ASSIGNMENT :: Read through the lines below and copy the ones holding the string "This".

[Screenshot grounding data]
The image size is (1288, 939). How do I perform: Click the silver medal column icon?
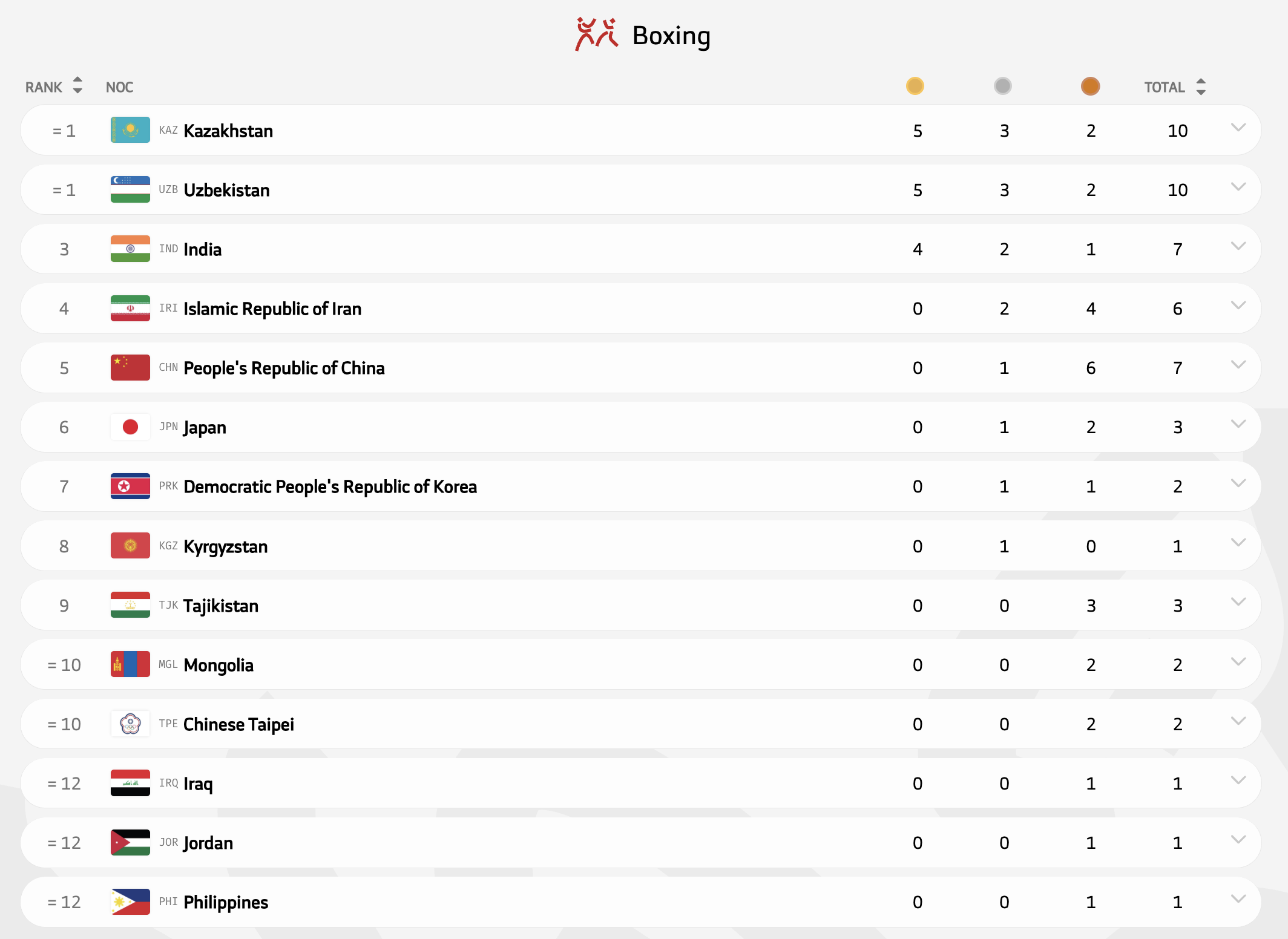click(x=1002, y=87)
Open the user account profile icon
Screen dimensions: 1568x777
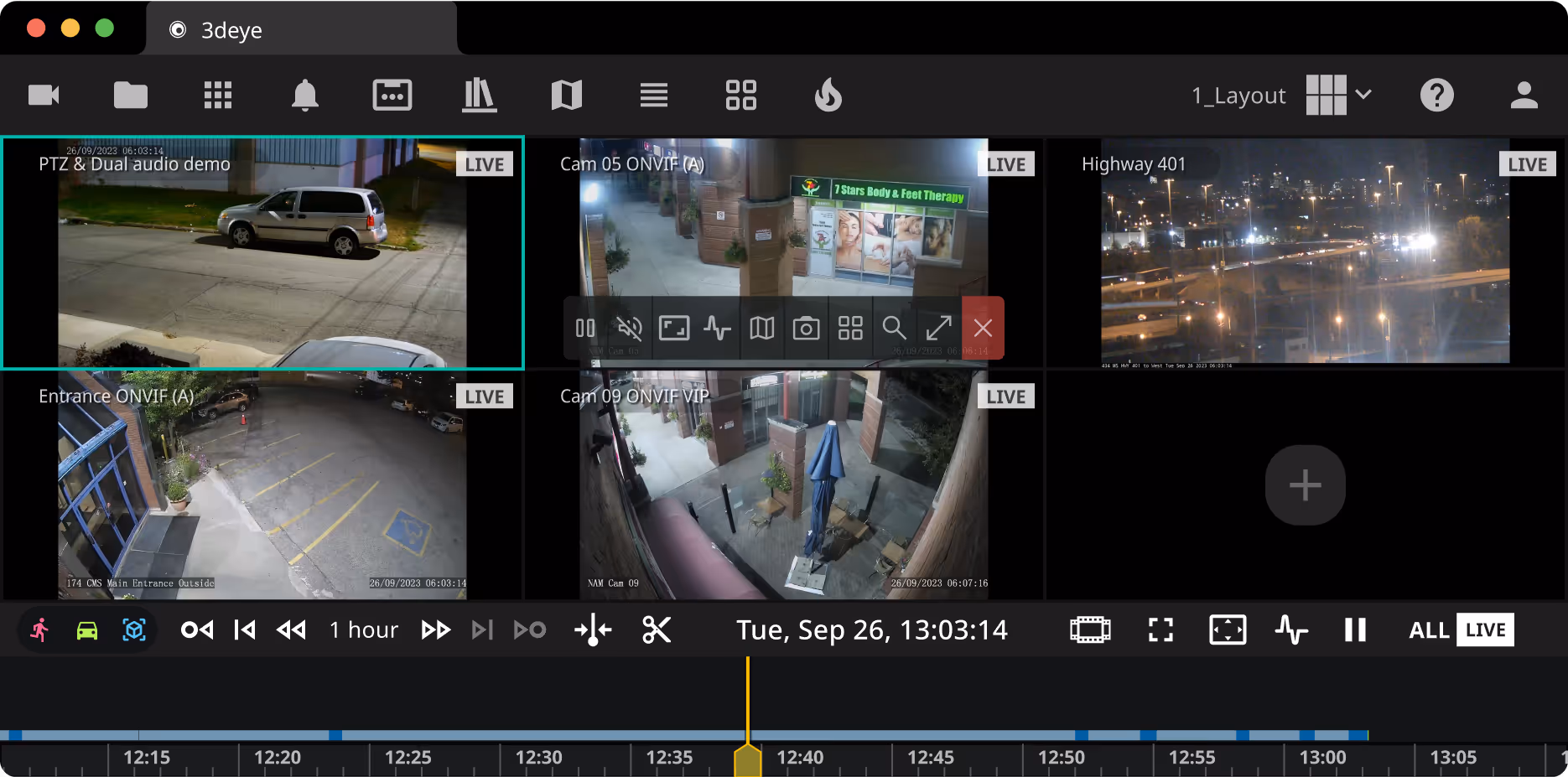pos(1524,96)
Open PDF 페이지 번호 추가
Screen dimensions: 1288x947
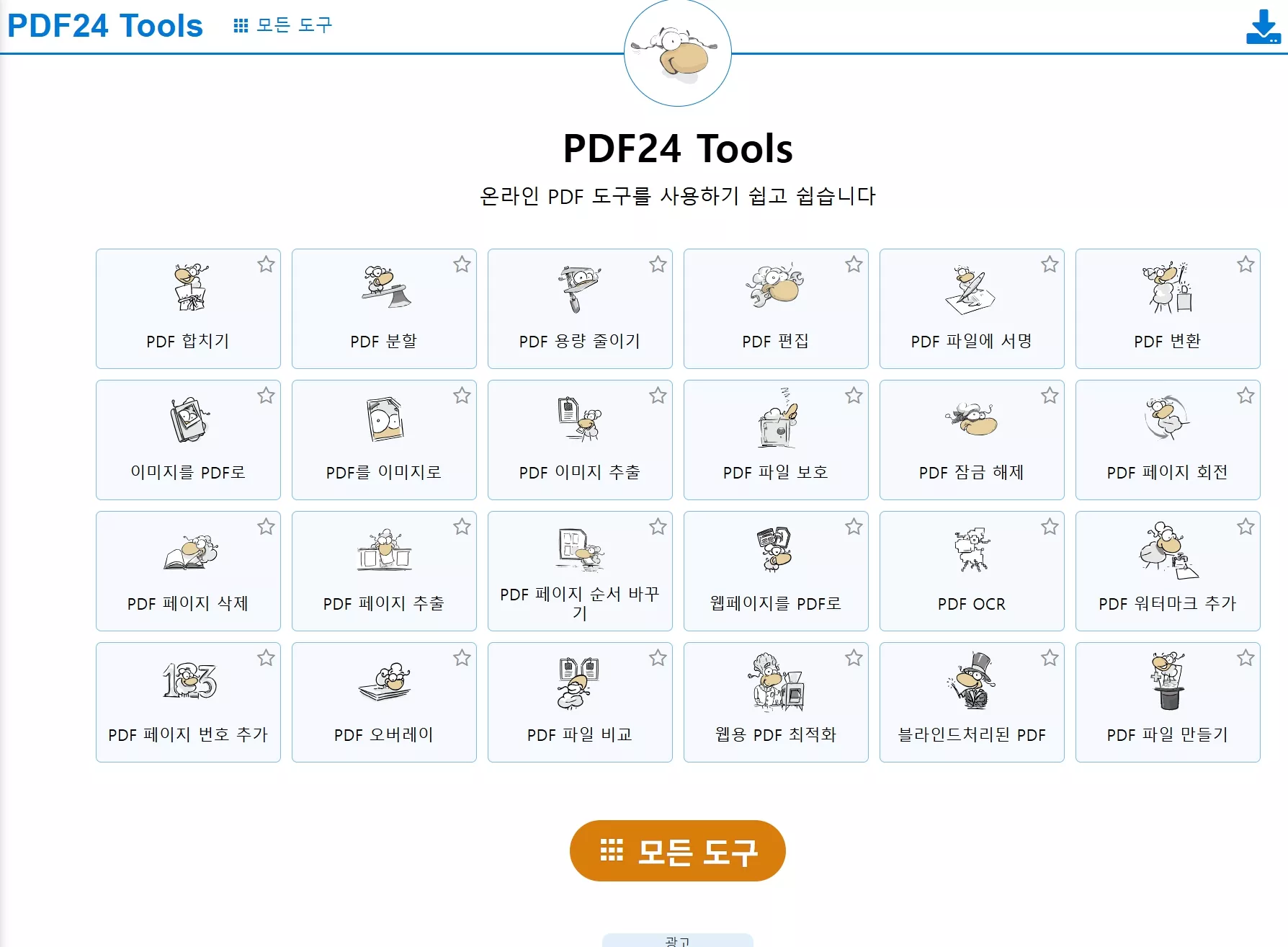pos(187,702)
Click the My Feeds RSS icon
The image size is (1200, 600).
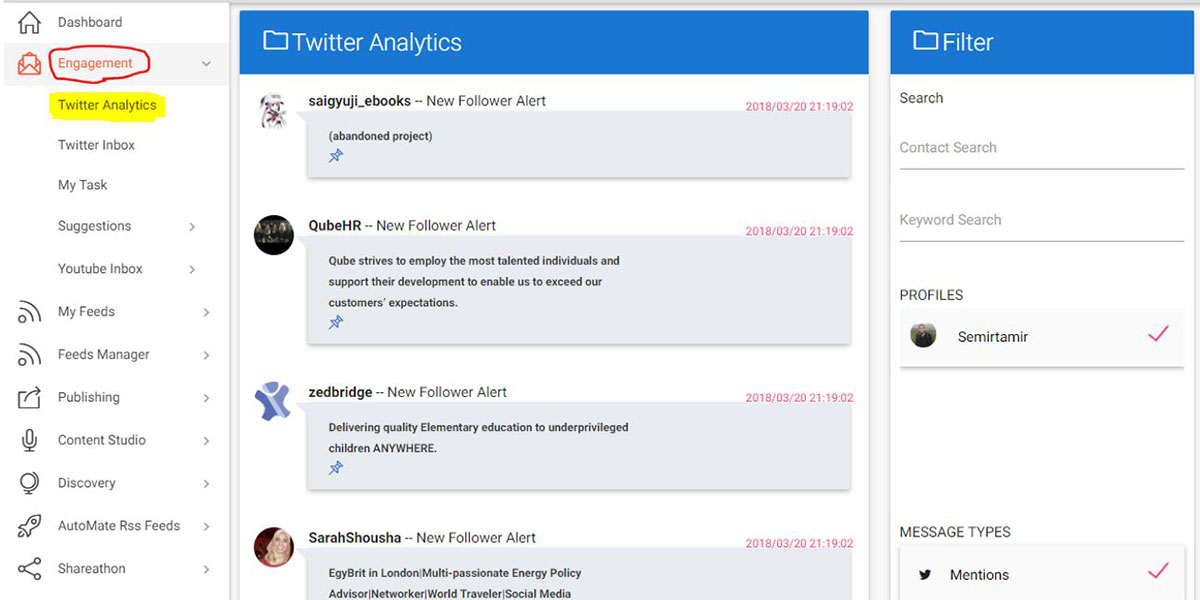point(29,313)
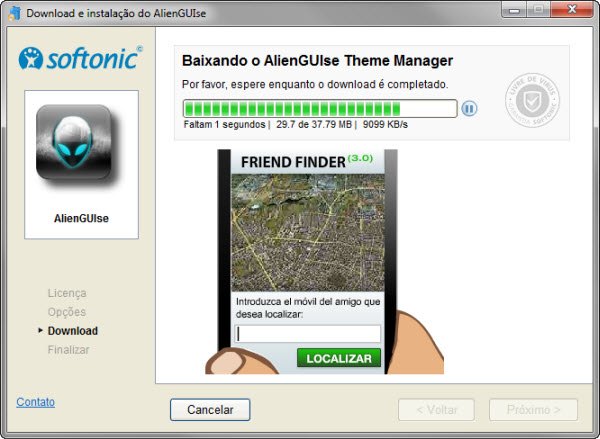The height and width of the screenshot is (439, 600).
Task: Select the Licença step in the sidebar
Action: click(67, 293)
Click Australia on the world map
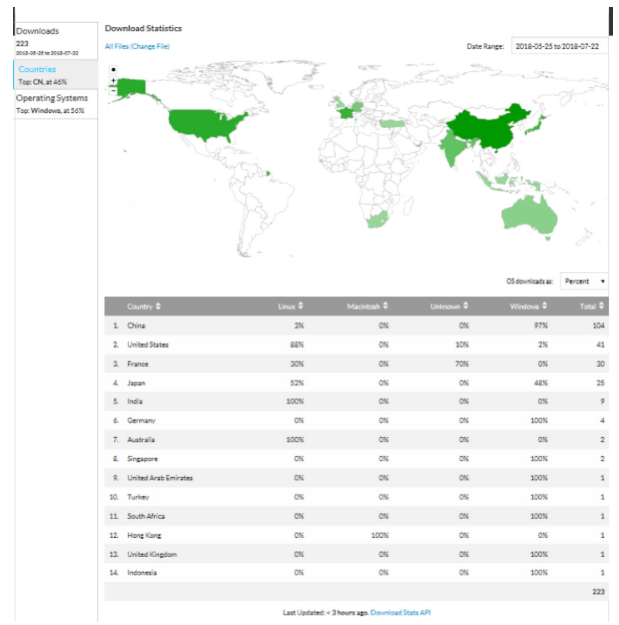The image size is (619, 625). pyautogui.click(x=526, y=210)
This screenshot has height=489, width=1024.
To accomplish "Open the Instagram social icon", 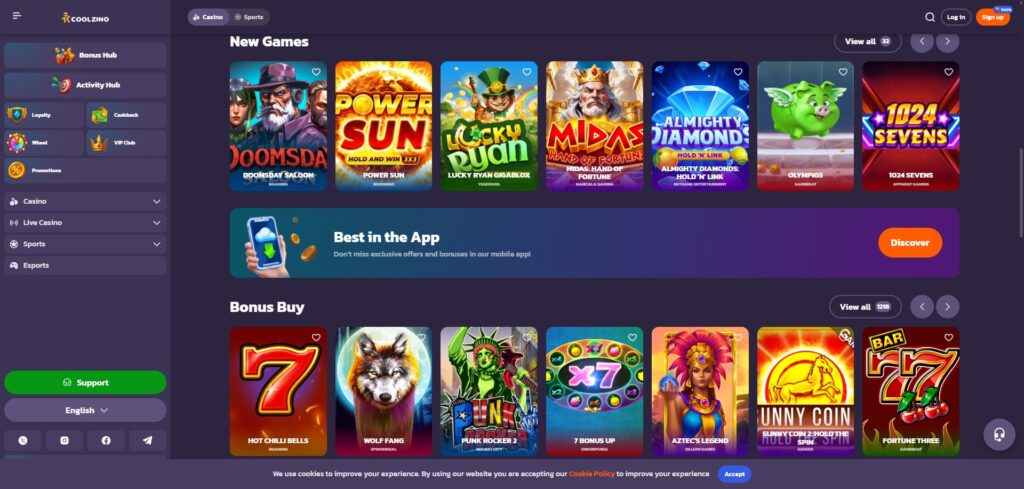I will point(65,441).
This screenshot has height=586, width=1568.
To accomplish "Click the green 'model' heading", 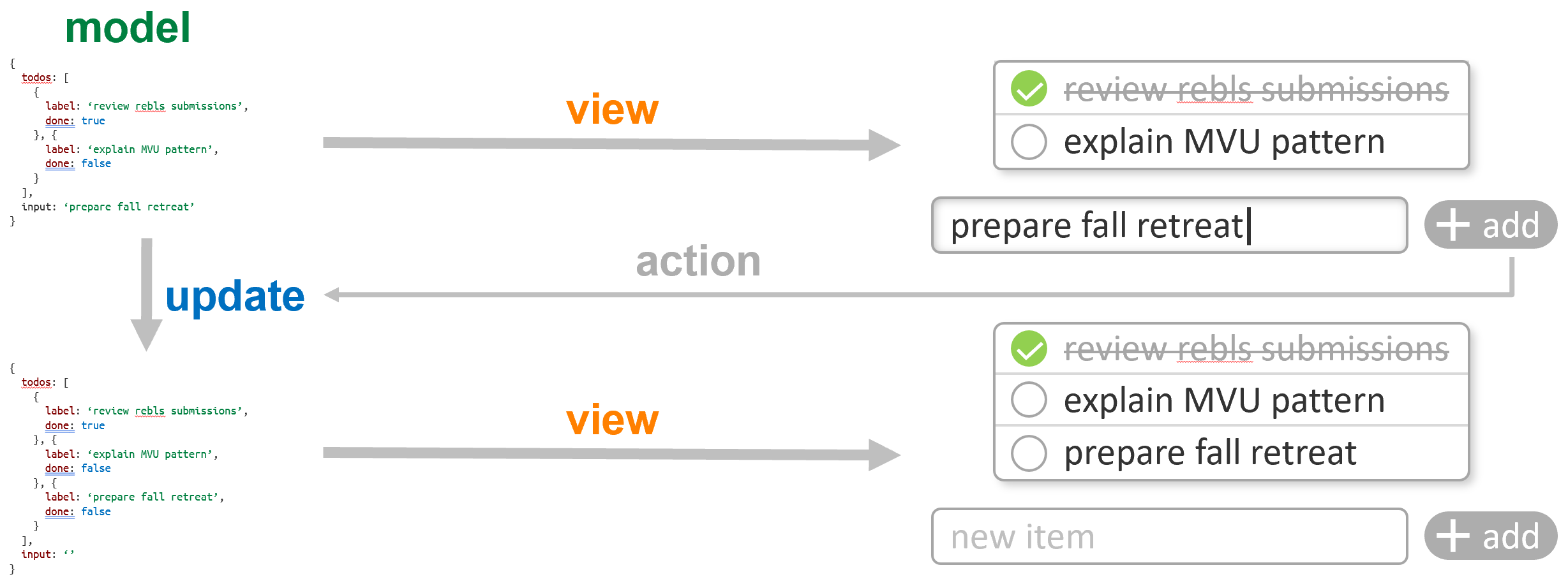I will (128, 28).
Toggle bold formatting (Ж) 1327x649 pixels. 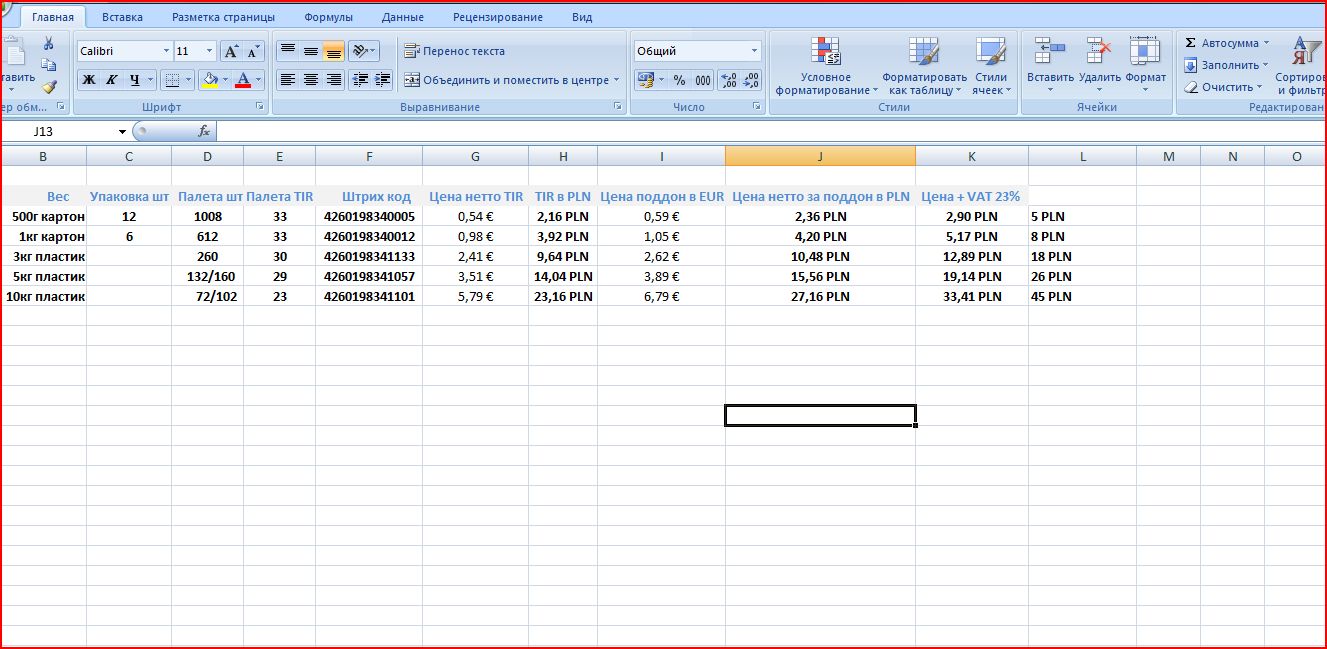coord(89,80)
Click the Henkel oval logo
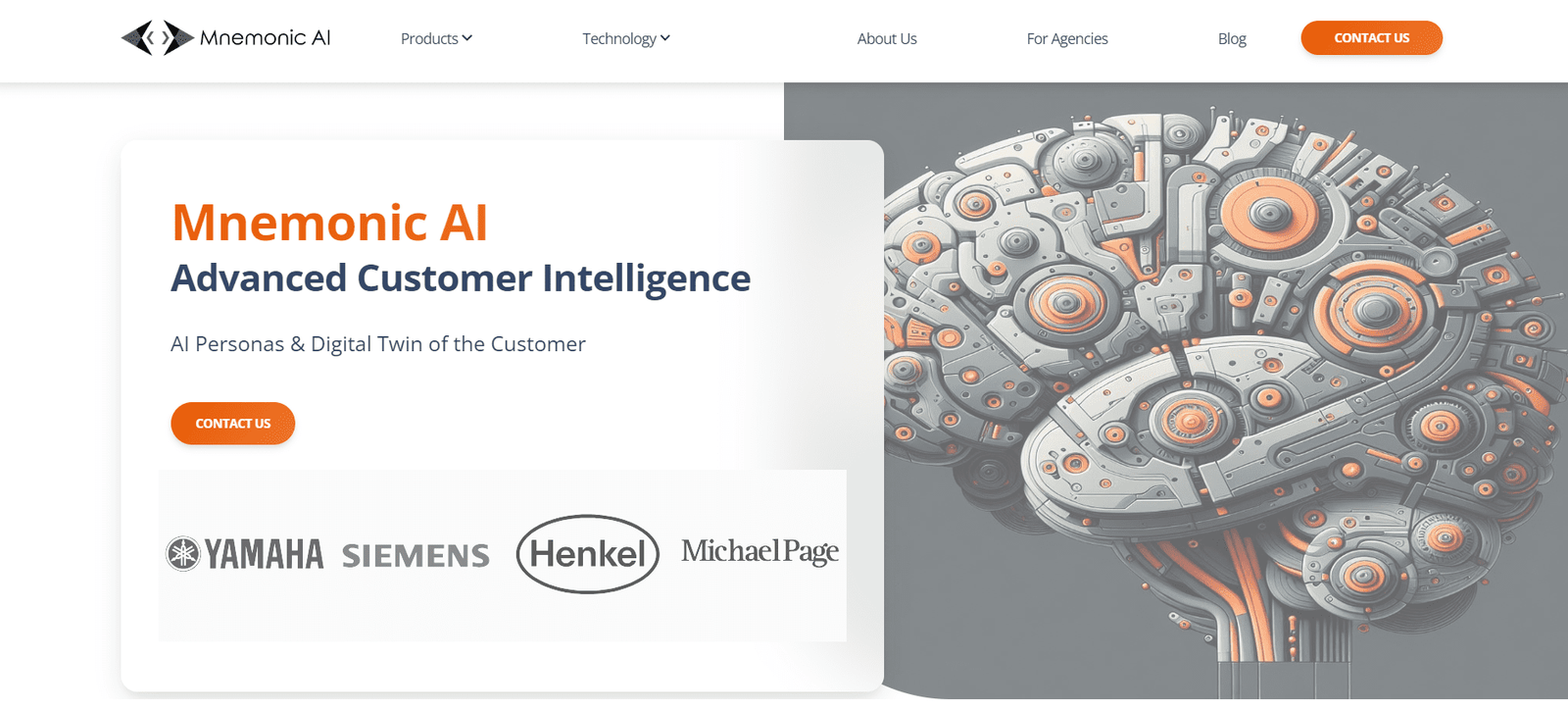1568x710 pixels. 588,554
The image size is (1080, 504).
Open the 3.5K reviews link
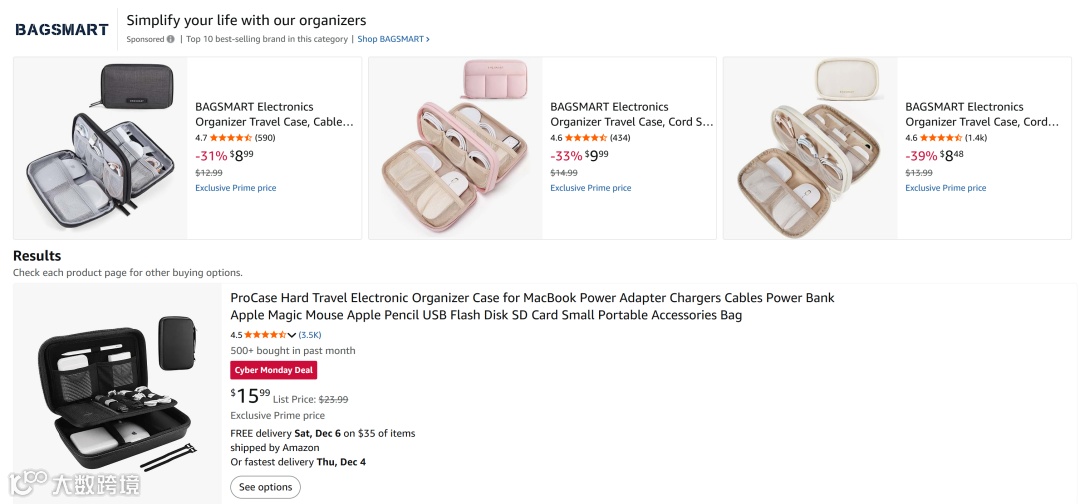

ANSWER AREA ::
This screenshot has height=489, width=1024.
This screenshot has height=586, width=1568.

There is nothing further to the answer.